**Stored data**
......
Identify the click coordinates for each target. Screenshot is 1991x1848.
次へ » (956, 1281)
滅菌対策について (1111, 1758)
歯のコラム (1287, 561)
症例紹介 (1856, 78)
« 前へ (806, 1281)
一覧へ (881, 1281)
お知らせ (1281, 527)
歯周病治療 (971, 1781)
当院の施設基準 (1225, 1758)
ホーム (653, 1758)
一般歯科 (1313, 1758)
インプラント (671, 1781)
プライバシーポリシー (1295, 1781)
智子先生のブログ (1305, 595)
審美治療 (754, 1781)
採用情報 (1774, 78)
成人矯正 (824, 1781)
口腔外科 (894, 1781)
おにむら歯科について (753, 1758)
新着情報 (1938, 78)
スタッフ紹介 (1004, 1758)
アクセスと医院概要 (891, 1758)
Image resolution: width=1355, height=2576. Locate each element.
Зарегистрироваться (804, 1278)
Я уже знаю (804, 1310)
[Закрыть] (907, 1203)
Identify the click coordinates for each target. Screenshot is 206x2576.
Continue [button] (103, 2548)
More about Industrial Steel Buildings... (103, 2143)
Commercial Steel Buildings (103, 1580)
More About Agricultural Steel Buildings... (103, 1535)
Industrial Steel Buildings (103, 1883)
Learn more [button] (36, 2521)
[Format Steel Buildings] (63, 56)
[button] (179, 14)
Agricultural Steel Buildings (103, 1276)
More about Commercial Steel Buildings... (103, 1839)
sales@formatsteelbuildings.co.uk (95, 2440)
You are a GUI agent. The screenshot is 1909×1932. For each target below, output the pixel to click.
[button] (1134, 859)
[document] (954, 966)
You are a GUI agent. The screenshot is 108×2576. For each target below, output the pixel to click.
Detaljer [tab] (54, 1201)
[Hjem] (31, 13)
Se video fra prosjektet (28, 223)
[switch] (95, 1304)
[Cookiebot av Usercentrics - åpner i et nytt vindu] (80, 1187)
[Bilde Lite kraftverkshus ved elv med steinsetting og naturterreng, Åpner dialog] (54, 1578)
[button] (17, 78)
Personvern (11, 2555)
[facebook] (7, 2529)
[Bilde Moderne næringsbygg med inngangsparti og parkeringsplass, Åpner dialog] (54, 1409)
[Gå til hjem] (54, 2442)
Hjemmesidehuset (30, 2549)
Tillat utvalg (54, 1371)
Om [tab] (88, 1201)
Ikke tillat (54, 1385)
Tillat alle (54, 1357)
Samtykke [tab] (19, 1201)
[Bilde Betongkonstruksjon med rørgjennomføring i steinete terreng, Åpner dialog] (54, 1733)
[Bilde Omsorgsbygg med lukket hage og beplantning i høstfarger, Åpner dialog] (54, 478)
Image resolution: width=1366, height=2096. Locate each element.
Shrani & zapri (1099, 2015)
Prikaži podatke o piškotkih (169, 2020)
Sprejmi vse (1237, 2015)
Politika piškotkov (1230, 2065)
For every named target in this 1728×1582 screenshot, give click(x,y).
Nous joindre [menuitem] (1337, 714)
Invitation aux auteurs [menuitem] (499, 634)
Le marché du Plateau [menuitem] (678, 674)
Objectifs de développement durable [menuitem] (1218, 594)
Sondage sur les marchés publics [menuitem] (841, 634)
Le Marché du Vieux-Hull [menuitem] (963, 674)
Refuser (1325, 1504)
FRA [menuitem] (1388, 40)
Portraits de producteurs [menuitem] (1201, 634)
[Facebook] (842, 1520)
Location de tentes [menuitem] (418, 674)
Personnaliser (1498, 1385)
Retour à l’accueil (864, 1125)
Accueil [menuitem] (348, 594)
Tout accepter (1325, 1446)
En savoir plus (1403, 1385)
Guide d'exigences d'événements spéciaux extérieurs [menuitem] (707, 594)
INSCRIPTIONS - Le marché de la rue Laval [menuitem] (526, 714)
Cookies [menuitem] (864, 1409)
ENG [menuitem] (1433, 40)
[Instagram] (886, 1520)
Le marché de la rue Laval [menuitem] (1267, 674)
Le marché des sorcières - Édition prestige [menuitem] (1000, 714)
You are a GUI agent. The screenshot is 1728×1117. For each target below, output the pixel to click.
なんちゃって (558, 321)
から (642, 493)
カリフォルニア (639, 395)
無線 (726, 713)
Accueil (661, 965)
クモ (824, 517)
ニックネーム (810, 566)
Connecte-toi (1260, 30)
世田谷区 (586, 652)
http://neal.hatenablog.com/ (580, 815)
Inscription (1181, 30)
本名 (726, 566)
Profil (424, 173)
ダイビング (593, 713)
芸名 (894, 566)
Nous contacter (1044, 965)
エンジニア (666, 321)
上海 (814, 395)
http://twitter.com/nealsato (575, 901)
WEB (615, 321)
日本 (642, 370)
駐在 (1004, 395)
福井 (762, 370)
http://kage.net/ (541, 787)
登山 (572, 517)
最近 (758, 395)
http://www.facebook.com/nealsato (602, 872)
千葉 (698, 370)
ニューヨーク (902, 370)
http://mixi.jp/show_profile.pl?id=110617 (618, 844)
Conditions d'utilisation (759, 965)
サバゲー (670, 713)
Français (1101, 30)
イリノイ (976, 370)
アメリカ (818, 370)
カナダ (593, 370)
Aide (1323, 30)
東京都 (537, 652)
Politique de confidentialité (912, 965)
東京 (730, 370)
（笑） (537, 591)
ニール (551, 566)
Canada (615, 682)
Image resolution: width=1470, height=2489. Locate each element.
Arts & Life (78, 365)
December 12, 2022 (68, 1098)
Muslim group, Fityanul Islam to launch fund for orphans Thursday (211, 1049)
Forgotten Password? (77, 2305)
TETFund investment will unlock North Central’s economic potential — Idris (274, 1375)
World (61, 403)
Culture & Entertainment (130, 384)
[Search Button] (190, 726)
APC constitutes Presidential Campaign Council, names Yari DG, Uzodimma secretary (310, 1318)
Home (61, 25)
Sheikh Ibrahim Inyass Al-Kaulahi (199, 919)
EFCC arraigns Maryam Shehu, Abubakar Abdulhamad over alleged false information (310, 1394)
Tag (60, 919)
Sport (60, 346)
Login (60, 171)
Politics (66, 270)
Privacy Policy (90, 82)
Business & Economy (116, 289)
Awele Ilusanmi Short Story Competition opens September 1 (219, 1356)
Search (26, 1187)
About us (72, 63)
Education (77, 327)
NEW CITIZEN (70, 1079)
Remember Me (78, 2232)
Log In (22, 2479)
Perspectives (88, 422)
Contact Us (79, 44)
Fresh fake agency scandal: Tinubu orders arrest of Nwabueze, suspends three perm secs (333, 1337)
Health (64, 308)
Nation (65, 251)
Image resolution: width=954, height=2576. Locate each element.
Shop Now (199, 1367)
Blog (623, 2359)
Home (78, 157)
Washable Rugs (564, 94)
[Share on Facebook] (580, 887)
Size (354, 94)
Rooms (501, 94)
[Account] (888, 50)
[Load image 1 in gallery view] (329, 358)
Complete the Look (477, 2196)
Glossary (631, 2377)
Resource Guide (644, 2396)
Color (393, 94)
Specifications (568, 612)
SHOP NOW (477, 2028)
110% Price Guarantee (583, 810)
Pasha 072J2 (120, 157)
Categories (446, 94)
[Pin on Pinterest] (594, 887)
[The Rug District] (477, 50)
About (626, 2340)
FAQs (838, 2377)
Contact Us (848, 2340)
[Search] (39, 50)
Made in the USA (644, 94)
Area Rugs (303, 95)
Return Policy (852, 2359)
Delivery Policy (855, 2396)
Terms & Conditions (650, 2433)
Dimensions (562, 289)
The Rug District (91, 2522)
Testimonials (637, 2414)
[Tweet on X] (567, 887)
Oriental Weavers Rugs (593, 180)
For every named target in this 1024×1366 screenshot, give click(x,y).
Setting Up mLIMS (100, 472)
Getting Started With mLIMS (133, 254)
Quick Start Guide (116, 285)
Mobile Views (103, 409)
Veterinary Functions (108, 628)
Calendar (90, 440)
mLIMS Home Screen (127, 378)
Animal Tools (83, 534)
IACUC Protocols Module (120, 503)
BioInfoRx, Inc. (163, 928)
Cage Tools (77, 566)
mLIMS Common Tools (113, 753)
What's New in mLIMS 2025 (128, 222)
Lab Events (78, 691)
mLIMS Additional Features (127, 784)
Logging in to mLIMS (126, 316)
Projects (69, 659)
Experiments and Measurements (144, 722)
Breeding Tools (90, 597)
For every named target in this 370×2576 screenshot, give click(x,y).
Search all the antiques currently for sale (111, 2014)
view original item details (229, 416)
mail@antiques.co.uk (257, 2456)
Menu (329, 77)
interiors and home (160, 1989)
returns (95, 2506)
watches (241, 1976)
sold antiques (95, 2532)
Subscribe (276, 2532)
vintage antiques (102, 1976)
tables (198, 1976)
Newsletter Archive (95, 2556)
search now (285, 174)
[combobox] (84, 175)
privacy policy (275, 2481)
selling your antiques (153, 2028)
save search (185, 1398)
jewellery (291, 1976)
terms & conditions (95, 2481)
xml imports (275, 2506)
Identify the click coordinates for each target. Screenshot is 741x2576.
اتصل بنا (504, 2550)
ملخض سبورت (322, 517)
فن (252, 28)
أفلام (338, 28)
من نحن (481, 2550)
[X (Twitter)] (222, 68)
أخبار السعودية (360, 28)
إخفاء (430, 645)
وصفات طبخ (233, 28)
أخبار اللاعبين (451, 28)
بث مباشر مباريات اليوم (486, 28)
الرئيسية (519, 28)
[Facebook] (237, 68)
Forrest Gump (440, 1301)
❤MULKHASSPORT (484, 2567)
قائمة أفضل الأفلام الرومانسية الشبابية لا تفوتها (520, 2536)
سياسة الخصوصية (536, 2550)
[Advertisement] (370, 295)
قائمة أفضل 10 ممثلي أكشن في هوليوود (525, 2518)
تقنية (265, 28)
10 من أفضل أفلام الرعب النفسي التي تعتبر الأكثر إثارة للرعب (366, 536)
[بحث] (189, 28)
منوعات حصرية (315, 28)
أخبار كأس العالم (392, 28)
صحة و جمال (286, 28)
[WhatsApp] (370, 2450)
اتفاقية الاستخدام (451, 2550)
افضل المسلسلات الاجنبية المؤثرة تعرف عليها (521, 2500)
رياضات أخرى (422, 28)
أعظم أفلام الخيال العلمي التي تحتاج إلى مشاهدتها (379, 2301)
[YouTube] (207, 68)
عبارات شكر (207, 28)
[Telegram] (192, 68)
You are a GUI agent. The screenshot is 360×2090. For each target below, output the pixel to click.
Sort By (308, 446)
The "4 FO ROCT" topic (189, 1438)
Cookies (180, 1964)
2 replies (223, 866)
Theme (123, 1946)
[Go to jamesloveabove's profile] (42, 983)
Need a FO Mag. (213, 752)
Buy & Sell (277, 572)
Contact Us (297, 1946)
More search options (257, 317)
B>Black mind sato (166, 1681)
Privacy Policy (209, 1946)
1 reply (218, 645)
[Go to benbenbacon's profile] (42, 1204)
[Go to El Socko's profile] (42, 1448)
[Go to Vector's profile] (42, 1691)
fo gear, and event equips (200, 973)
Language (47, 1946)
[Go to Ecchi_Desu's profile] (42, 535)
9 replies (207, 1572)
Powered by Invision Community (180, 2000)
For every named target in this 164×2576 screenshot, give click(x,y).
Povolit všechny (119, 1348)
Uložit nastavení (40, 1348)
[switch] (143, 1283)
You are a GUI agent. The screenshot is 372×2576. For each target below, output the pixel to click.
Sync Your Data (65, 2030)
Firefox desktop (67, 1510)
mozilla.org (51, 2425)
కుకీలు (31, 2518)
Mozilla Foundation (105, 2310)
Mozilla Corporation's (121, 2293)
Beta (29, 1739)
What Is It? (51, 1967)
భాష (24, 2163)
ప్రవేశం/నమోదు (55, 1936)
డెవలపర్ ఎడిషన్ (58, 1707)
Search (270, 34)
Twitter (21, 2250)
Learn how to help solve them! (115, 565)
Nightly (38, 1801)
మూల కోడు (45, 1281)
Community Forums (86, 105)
......
**AIM OF THE EXERCISE**
In the records above, find the line containing "[button] (1134, 859)" and restate word for word every line from the first through that one.

**OUTPUT OF THE TASK**
Identify the click coordinates for each target. Screenshot is 1991x1848.
次へ » (956, 1281)
滅菌対策について (1111, 1758)
歯のコラム (1287, 561)
症例紹介 (1856, 78)
« 前へ (806, 1281)
一覧へ (881, 1281)
お知らせ (1281, 527)
歯周病治療 (971, 1781)
当院の施設基準 (1225, 1758)
ホーム (653, 1758)
一般歯科 (1313, 1758)
インプラント (671, 1781)
プライバシーポリシー (1295, 1781)
智子先生のブログ (1305, 595)
審美治療 (754, 1781)
採用情報 (1774, 78)
成人矯正 (824, 1781)
口腔外科 (894, 1781)
おにむら歯科について (753, 1758)
新着情報 (1938, 78)
スタッフ紹介 (1004, 1758)
アクセスと医院概要 (891, 1758)
Image resolution: width=1355, height=2576. Locate each element.
Зарегистрироваться (804, 1278)
Я уже знаю (804, 1310)
[Закрыть] (907, 1203)
Identify the click coordinates for each target. Screenshot is 206x2576.
Continue [button] (103, 2548)
More about Industrial Steel Buildings... (103, 2143)
Commercial Steel Buildings (103, 1580)
More About Agricultural Steel Buildings... (103, 1535)
Industrial Steel Buildings (103, 1883)
Learn more [button] (36, 2521)
[Format Steel Buildings] (63, 56)
[button] (179, 14)
Agricultural Steel Buildings (103, 1276)
More about Commercial Steel Buildings... (103, 1839)
sales@formatsteelbuildings.co.uk (95, 2440)
You are a GUI agent. The screenshot is 1909×1932. For each target below, output the pixel to click.
[button] (1134, 859)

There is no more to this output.